The clinical manifestations of RVCL-S are multisystemic and progressive, reflecting widespread small-vessel involvement. Ophthalmologic symptoms are often the earliest feature and include a progressive retinopathy characterized by telangiectasias, microaneurysms, capillary non-perfusion, and macular edema, eventually leading to visual impairment and possible blindness. Neurological involvement is prominent and includes migraine-like headaches, focal neurological deficits, and progressive cognitive decline that may culminate in subcortical dementia; seizures can also occur but are less common.

Neuroimaging typically demonstrates multifocal white matter lesions, often with contrast enhancement and occasionally with a pseudotumoral appearance, which may lead to diagnostic confusion. In addition to ocular and neurological features, systemic involvement is common and may include renal dysfunction with proteinuria, hepatic abnormalities, such as elevated transaminases and nodular regenerative hyperplasia, gastrointestinal complications, including bleeding or ischemia, and hematological findings, such as anemia. 

Diagnosis

The diagnosis of RVCL-S is based on integrating clinical, radiological, and genetic findings. A detailed family history may reveal an autosomal dominant pattern of similar symptoms. Characteristic features include the combination of retinal vasculopathy, cerebral white matter disease, and evidence of systemic involvement. Magnetic resonance imaging of the brain typically shows multifocal white matter lesions, often with contrast enhancement, while ophthalmologic examination reveals retinal vascular abnormalities. Laboratory investigations may indicate renal or hepatic dysfunction but are generally nonspecific.

Definitive diagnosis requires genetic confirmation of a pathogenic mutation in the TREX1 gene.
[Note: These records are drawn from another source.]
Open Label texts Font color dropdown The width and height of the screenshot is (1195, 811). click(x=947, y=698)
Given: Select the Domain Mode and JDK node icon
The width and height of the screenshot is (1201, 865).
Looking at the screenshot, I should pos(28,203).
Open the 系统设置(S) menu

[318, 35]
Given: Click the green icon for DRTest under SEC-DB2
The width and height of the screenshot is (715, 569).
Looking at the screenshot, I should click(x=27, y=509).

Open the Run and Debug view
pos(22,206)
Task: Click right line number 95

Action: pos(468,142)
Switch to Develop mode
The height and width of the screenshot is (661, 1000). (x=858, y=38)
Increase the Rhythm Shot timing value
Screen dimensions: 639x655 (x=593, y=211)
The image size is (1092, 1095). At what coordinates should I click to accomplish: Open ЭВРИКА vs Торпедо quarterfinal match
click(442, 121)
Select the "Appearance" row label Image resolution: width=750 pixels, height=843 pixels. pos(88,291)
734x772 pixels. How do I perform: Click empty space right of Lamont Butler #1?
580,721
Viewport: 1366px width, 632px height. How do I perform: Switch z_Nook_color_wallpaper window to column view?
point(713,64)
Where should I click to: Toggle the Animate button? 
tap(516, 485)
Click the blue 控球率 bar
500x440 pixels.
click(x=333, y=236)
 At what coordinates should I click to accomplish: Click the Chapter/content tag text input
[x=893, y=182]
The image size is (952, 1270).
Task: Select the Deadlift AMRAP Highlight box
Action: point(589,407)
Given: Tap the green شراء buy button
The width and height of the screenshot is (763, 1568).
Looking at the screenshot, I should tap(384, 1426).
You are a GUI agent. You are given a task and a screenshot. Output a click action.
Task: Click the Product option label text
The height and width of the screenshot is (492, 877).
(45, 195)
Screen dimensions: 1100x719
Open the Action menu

The differential diagnosis is broad and includes primary central nervous system vasculitis, multiple sclerosis, CADASIL, Susac syndrome, and neoplastic processes.

Treatment

There is currently no curative or disease-modifying treatment for RVCL-S. Management is primarily supportive and requires a multidisciplinary approach. Ophthalmologic follow-up is essential for monitoring and managing retinal complications, while neurological symptoms are treated symptomatically. Renal and hepatic involvement should be managed according to standard clinical guidelines. Seizures, if present, are treated with antiepileptic medications. Importantly, immunosuppressive therapies have generally proven ineffective, as the disease is not primarily driven by inflammation. Experimental therapeutic approaches are under investigation, but no targeted treatments have yet been established.

Prognosis

RVCL-S is a progressive and ultimately life-limiting disorder. Patients experience a gradual accumulation of neurological deficits, worsening visual impairment, and increasing systemic involvement over time. The disease course varies but is generally characterized by steady deterioration. Median survival is estimated to be approximately 10 to 20 years after symptom onset, with death often resulting from neurological decline or complications related to multiorgan involvement.